▶ **CHALLENGES**:
(1) Decide whether each statement below agrees with the article on fake citations in the Court of Appeal. Answer yes or no for each, quoting the words of the article that decide it.
(a) The litigant in person relied on Brown v Sunley Homes Ltd [2017].
(b) The Ayinde and Al-Haroun cases came before the Court of Appeal for a substantive cause.
(c) The barrister in Ayinde admitted to proactively using AI.
(2) Write the next part of the article on fake citations in the Court of Appeal, starting after its final sentence.

▶ **SOURCE PASSAGE**:
* * * * * * * * *

Court of Appeal grapples with fake citations and the inevitability of AI Lawyers
Two years ago, I attended an application to set aside possession in which a Litigant in Person argued that a section 21 notice was defective unless all historic tenancy documentation relied upon was served alongside it. They cited Brown v Sunley Homes Ltd [2017] in support of this position. The proposition was untrue, and the case relied upon in support was a ‘hallucination’ of Google Bard.
I was reminded of this as the Court of Appeal handed down the joined decisions in the “Ayinde” and “Al-Haroun” cases[1]. These were two cases placed before the Court of Appeal not for any substantive cause, but because in both cases it appeared lawyers had used AI and similarly produced fake citations in support of their cases.
These cases at first blush appear to be a cautionary tale about the dangers of using AI and judging by the excoriating tone of the bench they very much are. However, the judgment also looks to grapple with two fundamental realities of the changing legal landscape. AI use is increasing exponentially, and the difference is becoming harder to spot.
AI is increasingly everywhere and you are now inevitably using it in your everyday life and practice even if you don’t realise it. In Ayinde the barrister, while denying having proactively used AI, admitted it was possible that she had relied on the google summary that now appears at the top of search results which is generated by AI. We are probably all in the same boat as an absence of clear labelling of generated content and it’s increasingly imbedded nature make it more difficult to pick it out.

* * * * * * * * *

▶ **DATASET SECTION**:
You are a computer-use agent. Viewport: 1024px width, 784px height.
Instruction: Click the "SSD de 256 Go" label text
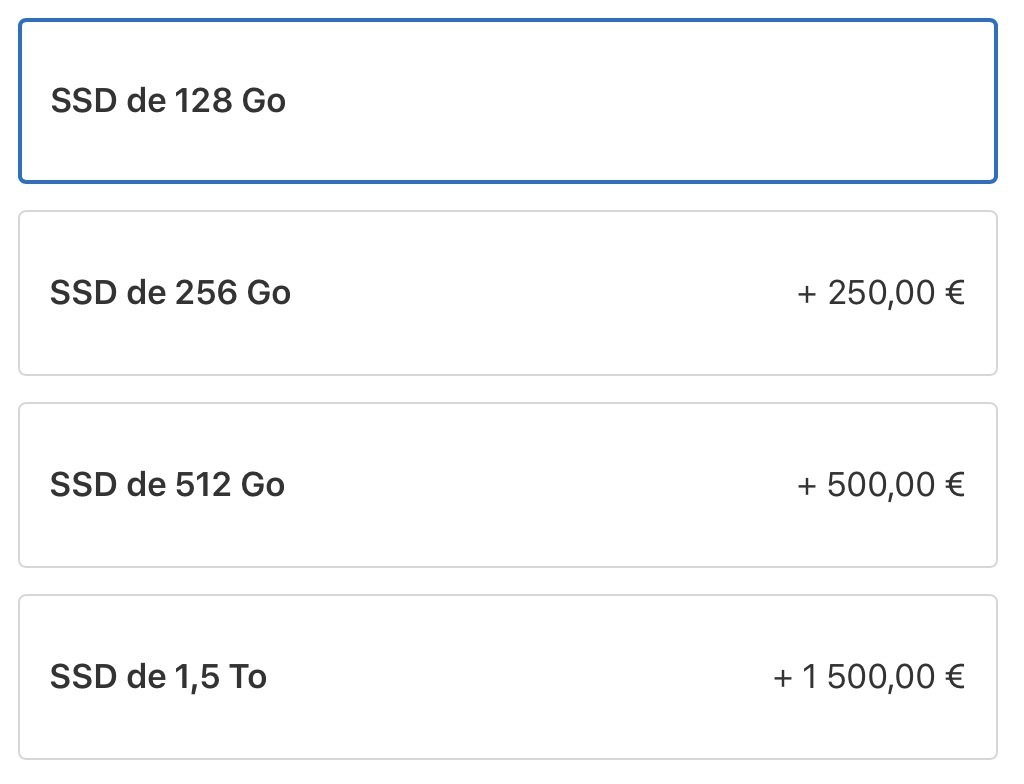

* * * * * * * * *

▶ **ANSWERS IN ORDER**:
(1)
(a) Yes: "They cited Brown v Sunley Homes Ltd [2017] in support of this position."
(b) No: "These were two cases placed before the Court of Appeal not for any substantive cause, but because in both cases it appeared lawyers had used AI and similarly produced fake citations in support of their cases."
(c) No: "In Ayinde the barrister, while denying having proactively used AI, admitted it was possible that she had relied on the google summary that now appears at the top of search results which is generated by AI."

(2)
The Court focused on the most dramatic form of AI error, “hallucination”, where an AI model being asked to undertake research, which large language models are not designed for, makes up evidence in support of its generated prose. These problems are likely teething issues of AI, as models get better and more advanced logic style models replace generative designs, the reality is these “hallucinatory” errors will likely fade. However, what is a far more pressing concern is as AI can generate accurate and compelling content, there is an opportunity for misinformation that the Court will find harder to spot.
In Ayinde the Court, in support of its conclusion that the citations were fake, set out how it investigated the cases online and discovered no trace of them. However, what if there had been some trace, a blog or article referencing the same case. What if when the query was first raised a case, generated by the same technology, had been produced to support the proposition. We like to think someone would surely have spotted it, but can we be so sure.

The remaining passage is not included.